I'm changing my terms, and encouraging others, to what I said in that account: flowing coverage. It wasn't streamed, like a statistical feed. It wasn't terribly reflective, like live blog postings. It was a play-by-play, called by the person there at the pace of the event. A flowing account, that when all the Tweets 140 character bursts are amassed give me a reasonable first write through of the event.
Isn't that the essence of journalism?
Sort of. What will separate that stream of consciousness from Facebook wall postings is a follow-up tomorrow morning by one of the Flyer's staff -- if that happens.
Tonight, I've got a pretty good feel for the main topic -- a rezoning near the Fayetteville National Cemetery -- and what will happen next -- a table hold on the first reading. Sure, I'll skim the regular media tomorrow, but the likelihood is the person who writes the after event coverage in the traditional media won't be the person who Tweeted it.
Here's the opening for the iMedia -- that disconnect between the Tweet and the journalist report -- can be united into a somewhat seamless progression of collection of information into a finished product.
Sports gets it. The more aggressive reporters covering the Razorbacks are taking our lead. We Tweet the event (well, as much as the NCAA's 2007 based blogging rules allow from a credential holder in the CWS) along with the streams. That allows the end user to decide if they have the ability to watch the event, or listen, or follow the stats. Or catch up only with the mobile updates. Then, those impressions, those notes, those play-by-play moments are stitched together into game stories, columns and features on the main website.
Raw coverage gets value added, and the end user interested in what you are covering will seek it out.
Additional strength comes from the Tweets. Reach back to your term paper days. What teacher believed your facts without footnotes? The real-time note taking of the event -- the Tweets -- are the transparency to your coverage. Oooh, the readers say, that's how he going to get back to the starting point in Iran and how CNN is getting reamed on-line.

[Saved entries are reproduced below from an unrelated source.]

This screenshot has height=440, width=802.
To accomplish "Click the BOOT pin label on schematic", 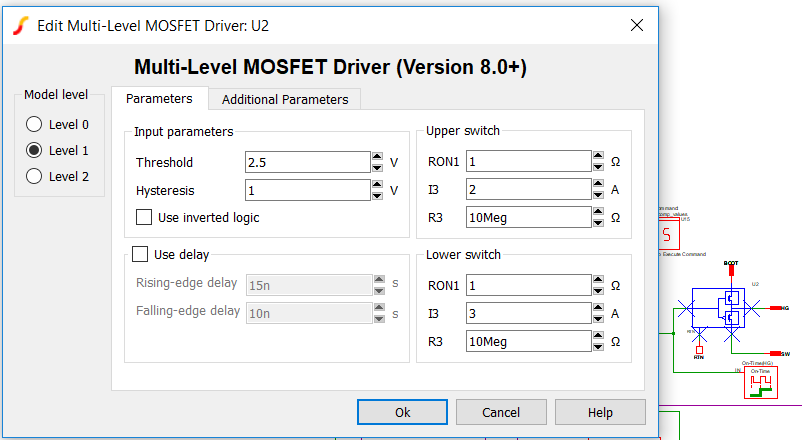I will tap(730, 263).
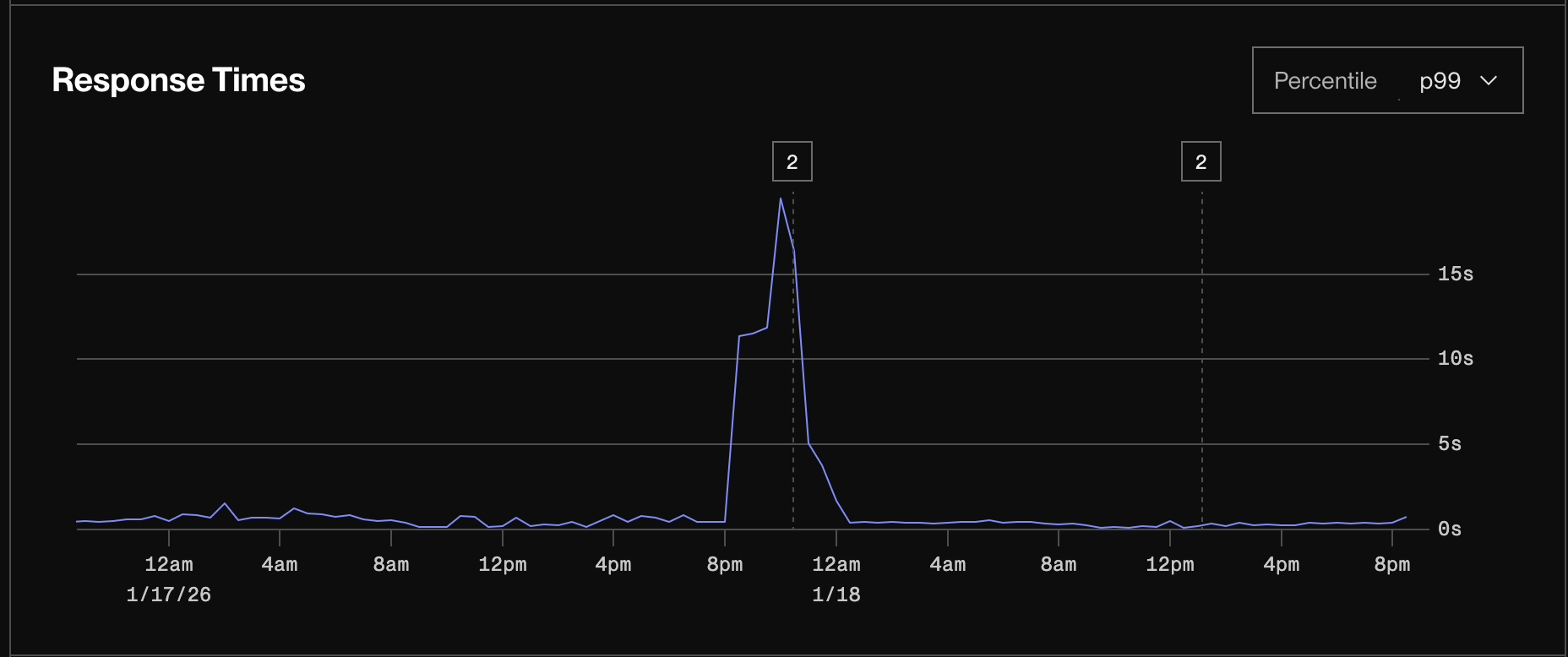The height and width of the screenshot is (657, 1568).
Task: Click the 12am label above 1/17/26
Action: click(x=168, y=564)
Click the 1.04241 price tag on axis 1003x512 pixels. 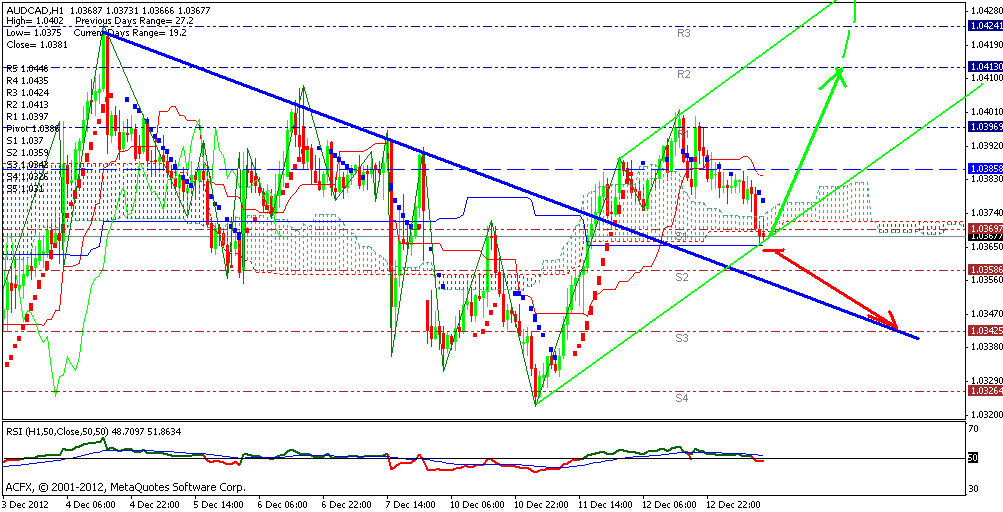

CNN certainly got burned hard by it's citizen reporters in the past, and perhaps isn't seeing the ability to add that extra layer by gleaning not only from the native peoples on the ground -- whether that's Iran or a Razorback football fan -- but also by showing us what their reporters are thinking about what they are seeing.
Show us how the sausage is made. If the ingredients are quality, we will ask for seconds.
If you're putting crap into the casings, well, that's why the old cliche has merit.